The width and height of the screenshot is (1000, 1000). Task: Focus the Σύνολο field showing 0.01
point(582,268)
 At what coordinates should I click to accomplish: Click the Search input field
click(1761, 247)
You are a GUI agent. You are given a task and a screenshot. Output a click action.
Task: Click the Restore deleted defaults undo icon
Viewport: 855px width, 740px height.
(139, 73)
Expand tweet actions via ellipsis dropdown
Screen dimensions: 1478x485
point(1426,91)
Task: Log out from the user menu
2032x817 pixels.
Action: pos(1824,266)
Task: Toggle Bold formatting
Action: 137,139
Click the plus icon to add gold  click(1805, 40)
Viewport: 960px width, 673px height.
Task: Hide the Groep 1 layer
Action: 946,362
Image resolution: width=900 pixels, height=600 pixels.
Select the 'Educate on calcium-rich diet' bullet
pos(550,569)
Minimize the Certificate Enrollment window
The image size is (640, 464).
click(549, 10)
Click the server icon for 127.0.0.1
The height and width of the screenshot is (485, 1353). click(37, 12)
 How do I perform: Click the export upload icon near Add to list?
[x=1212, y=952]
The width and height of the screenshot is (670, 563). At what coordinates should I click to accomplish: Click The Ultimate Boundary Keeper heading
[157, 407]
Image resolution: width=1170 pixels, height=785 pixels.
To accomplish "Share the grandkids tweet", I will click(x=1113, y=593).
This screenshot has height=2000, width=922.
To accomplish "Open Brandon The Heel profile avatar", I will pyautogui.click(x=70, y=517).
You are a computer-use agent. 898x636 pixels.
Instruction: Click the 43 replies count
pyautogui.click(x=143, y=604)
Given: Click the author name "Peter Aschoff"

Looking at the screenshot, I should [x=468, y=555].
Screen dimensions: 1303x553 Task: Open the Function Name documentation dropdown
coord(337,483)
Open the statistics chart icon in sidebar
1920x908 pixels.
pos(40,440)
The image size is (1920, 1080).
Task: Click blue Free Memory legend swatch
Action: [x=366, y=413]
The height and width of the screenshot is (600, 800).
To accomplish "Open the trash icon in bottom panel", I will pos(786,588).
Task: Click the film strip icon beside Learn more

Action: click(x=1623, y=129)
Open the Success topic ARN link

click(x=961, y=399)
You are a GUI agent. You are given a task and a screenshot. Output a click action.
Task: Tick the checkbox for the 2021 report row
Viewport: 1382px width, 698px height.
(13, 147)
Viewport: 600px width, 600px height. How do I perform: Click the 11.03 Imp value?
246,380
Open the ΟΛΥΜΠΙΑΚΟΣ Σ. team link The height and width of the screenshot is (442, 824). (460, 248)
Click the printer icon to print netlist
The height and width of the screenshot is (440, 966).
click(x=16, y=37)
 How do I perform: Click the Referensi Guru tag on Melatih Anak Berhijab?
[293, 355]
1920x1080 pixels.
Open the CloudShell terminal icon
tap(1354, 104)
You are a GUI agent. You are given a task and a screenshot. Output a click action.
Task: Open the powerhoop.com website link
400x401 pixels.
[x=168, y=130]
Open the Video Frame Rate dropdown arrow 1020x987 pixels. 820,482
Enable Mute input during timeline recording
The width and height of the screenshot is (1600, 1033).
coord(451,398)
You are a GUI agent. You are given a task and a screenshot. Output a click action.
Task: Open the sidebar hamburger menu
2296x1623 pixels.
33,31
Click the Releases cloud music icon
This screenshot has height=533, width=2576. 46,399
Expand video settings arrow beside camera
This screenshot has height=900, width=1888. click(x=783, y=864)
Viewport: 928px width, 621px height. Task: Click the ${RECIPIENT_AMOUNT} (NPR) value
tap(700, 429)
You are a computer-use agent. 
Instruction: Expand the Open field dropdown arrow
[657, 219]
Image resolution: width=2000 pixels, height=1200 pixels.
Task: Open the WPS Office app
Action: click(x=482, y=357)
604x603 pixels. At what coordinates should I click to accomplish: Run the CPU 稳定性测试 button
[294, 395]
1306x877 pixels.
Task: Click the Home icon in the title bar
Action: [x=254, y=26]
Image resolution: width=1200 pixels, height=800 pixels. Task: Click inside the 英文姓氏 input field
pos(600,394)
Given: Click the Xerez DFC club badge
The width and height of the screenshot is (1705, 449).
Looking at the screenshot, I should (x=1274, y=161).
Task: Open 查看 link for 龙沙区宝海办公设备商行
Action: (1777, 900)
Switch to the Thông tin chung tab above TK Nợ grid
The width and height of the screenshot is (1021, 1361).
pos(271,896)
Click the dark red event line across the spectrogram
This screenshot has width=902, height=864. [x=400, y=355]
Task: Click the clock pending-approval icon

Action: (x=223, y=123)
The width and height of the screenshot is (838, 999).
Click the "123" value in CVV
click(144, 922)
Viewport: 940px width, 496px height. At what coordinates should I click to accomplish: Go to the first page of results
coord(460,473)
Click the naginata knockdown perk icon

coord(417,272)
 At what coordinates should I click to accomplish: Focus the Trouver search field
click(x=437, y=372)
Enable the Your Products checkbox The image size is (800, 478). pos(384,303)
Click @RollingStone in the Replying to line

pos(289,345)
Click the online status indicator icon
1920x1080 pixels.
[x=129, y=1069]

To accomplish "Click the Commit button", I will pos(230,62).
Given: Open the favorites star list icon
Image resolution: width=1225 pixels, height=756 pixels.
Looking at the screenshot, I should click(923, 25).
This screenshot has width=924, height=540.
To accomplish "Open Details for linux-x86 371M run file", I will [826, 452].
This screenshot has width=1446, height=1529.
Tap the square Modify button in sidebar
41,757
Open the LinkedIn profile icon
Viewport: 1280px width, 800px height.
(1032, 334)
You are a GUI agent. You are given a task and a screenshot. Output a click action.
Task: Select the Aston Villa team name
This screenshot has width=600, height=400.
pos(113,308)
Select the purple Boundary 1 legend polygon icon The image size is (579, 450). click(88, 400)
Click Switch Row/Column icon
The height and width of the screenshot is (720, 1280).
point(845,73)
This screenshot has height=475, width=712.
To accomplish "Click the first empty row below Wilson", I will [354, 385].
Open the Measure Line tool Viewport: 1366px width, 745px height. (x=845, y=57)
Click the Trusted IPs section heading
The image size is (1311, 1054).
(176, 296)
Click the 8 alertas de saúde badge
• • •
• **Your instructions**: Convert the lines above into a numbered list, leaving out any blank lines.

• **Response to this task**:
1. The width and height of the screenshot is (1000, 1000). Task: Focus the Σύνολο field showing 0.01
2. point(582,268)
3.  At what coordinates should I click to accomplish: Click the Search input field
4. click(1761, 247)
5. You are a GUI agent. You are given a task and a screenshot. Output a click action.
6. Task: Click the Restore deleted defaults undo icon
7. Viewport: 855px width, 740px height.
8. (139, 73)
9. Expand tweet actions via ellipsis dropdown
10. Screen dimensions: 1478x485
11. point(1426,91)
12. Task: Log out from the user menu
13. 2032x817 pixels.
14. Action: pos(1824,266)
15. Task: Toggle Bold formatting
16. Action: 137,139
17. Click the plus icon to add gold  click(1805, 40)
18. Viewport: 960px width, 673px height.
19. Task: Hide the Groep 1 layer
20. Action: 946,362
21. Image resolution: width=900 pixels, height=600 pixels.
22. Select the 'Educate on calcium-rich diet' bullet
23. pos(550,569)
24. Minimize the Certificate Enrollment window
25. The image size is (640, 464).
26. click(549, 10)
27. Click the server icon for 127.0.0.1
28. The height and width of the screenshot is (485, 1353). click(37, 12)
29.  How do I perform: Click the export upload icon near Add to list?
30. [x=1212, y=952]
31. The width and height of the screenshot is (670, 563). At what coordinates should I click to accomplish: Click The Ultimate Boundary Keeper heading
32. [157, 407]
33. Image resolution: width=1170 pixels, height=785 pixels.
34. To accomplish "Share the grandkids tweet", I will click(x=1113, y=593).
35. This screenshot has height=2000, width=922.
36. To accomplish "Open Brandon The Heel profile avatar", I will pyautogui.click(x=70, y=517).
37. You are a computer-use agent. 898x636 pixels.
38. Instruction: Click the 43 replies count
39. pyautogui.click(x=143, y=604)
40. Given: Click the author name "Peter Aschoff"
41. Looking at the screenshot, I should [x=468, y=555].
42. Screen dimensions: 1303x553 Task: Open the Function Name documentation dropdown
43. coord(337,483)
44. Open the statistics chart icon in sidebar
45. 1920x908 pixels.
46. pos(40,440)
47. The image size is (1920, 1080).
48. Task: Click blue Free Memory legend swatch
49. Action: [x=366, y=413]
50. The height and width of the screenshot is (600, 800).
51. To accomplish "Open the trash icon in bottom panel", I will pos(786,588).
52. Task: Click the film strip icon beside Learn more
53. Action: click(x=1623, y=129)
54. Open the Success topic ARN link
55. click(x=961, y=399)
56. You are a GUI agent. You are given a task and a screenshot. Output a click action.
57. Task: Tick the checkbox for the 2021 report row
58. Viewport: 1382px width, 698px height.
59. (13, 147)
60. Viewport: 600px width, 600px height. How do I perform: Click the 11.03 Imp value?
61. 246,380
62. Open the ΟΛΥΜΠΙΑΚΟΣ Σ. team link The height and width of the screenshot is (442, 824). (460, 248)
63. Click the printer icon to print netlist
64. The height and width of the screenshot is (440, 966).
65. click(x=16, y=37)
66.  How do I perform: Click the Referensi Guru tag on Melatih Anak Berhijab?
67. [293, 355]
68. 1920x1080 pixels.
69. Open the CloudShell terminal icon
70. tap(1354, 104)
71. You are a GUI agent. You are given a task and a screenshot. Output a click action.
72. Task: Open the powerhoop.com website link
73. 400x401 pixels.
74. [x=168, y=130]
75. Open the Video Frame Rate dropdown arrow 1020x987 pixels. 820,482
76. Enable Mute input during timeline recording
77. The width and height of the screenshot is (1600, 1033).
78. coord(451,398)
79. You are a GUI agent. You are given a task and a screenshot. Output a click action.
80. Task: Open the sidebar hamburger menu
81. 2296x1623 pixels.
82. 33,31
83. Click the Releases cloud music icon
84. This screenshot has height=533, width=2576. 46,399
85. Expand video settings arrow beside camera
86. This screenshot has height=900, width=1888. click(x=783, y=864)
87. Viewport: 928px width, 621px height. Task: Click the ${RECIPIENT_AMOUNT} (NPR) value
88. tap(700, 429)
89. You are a computer-use agent. 
90. Instruction: Expand the Open field dropdown arrow
91. [657, 219]
92. Image resolution: width=2000 pixels, height=1200 pixels.
93. Task: Open the WPS Office app
94. Action: click(x=482, y=357)
95. 604x603 pixels. At what coordinates should I click to accomplish: Run the CPU 稳定性测试 button
96. [294, 395]
97. 1306x877 pixels.
98. Task: Click the Home icon in the title bar
99. Action: [x=254, y=26]
100. Image resolution: width=1200 pixels, height=800 pixels. Task: Click inside the 英文姓氏 input field
101. pos(600,394)
102. Given: Click the Xerez DFC club badge
103. The width and height of the screenshot is (1705, 449).
104. Looking at the screenshot, I should (x=1274, y=161).
105. Task: Open 查看 link for 龙沙区宝海办公设备商行
106. Action: (1777, 900)
107. Switch to the Thông tin chung tab above TK Nợ grid
108. The width and height of the screenshot is (1021, 1361).
109. pos(271,896)
110. Click the dark red event line across the spectrogram
111. This screenshot has width=902, height=864. [x=400, y=355]
112. Task: Click the clock pending-approval icon
113. Action: (x=223, y=123)
114. The width and height of the screenshot is (838, 999).
115. Click the "123" value in CVV
116. click(144, 922)
117. Viewport: 940px width, 496px height. At what coordinates should I click to accomplish: Go to the first page of results
118. coord(460,473)
119. Click the naginata knockdown perk icon
120. coord(417,272)
121.  At what coordinates should I click to accomplish: Focus the Trouver search field
122. click(x=437, y=372)
123. Enable the Your Products checkbox The image size is (800, 478). pos(384,303)
124. Click @RollingStone in the Replying to line
125. pos(289,345)
126. Click the online status indicator icon
127. 1920x1080 pixels.
128. [x=129, y=1069]
129. To accomplish "Click the Commit button", I will pos(230,62).
130. Given: Open the favorites star list icon
131. Image resolution: width=1225 pixels, height=756 pixels.
132. Looking at the screenshot, I should click(923, 25).
133. This screenshot has width=924, height=540.
134. To accomplish "Open Details for linux-x86 371M run file", I will [826, 452].
135. This screenshot has width=1446, height=1529.
136. Tap the square Modify button in sidebar
137. 41,757
138. Open the LinkedIn profile icon
139. Viewport: 1280px width, 800px height.
140. (1032, 334)
141. You are a GUI agent. You are given a task and a screenshot. Output a click action.
142. Task: Select the Aston Villa team name
143. This screenshot has width=600, height=400.
144. pos(113,308)
145. Select the purple Boundary 1 legend polygon icon The image size is (579, 450). click(88, 400)
146. Click Switch Row/Column icon
147. The height and width of the screenshot is (720, 1280).
148. point(845,73)
149. This screenshot has height=475, width=712.
150. To accomplish "Click the first empty row below Wilson", I will [354, 385].
151. Open the Measure Line tool Viewport: 1366px width, 745px height. (x=845, y=57)
152. Click the Trusted IPs section heading
153. The image size is (1311, 1054).
154. (176, 296)
155. Click the 8 alertas de saúde badge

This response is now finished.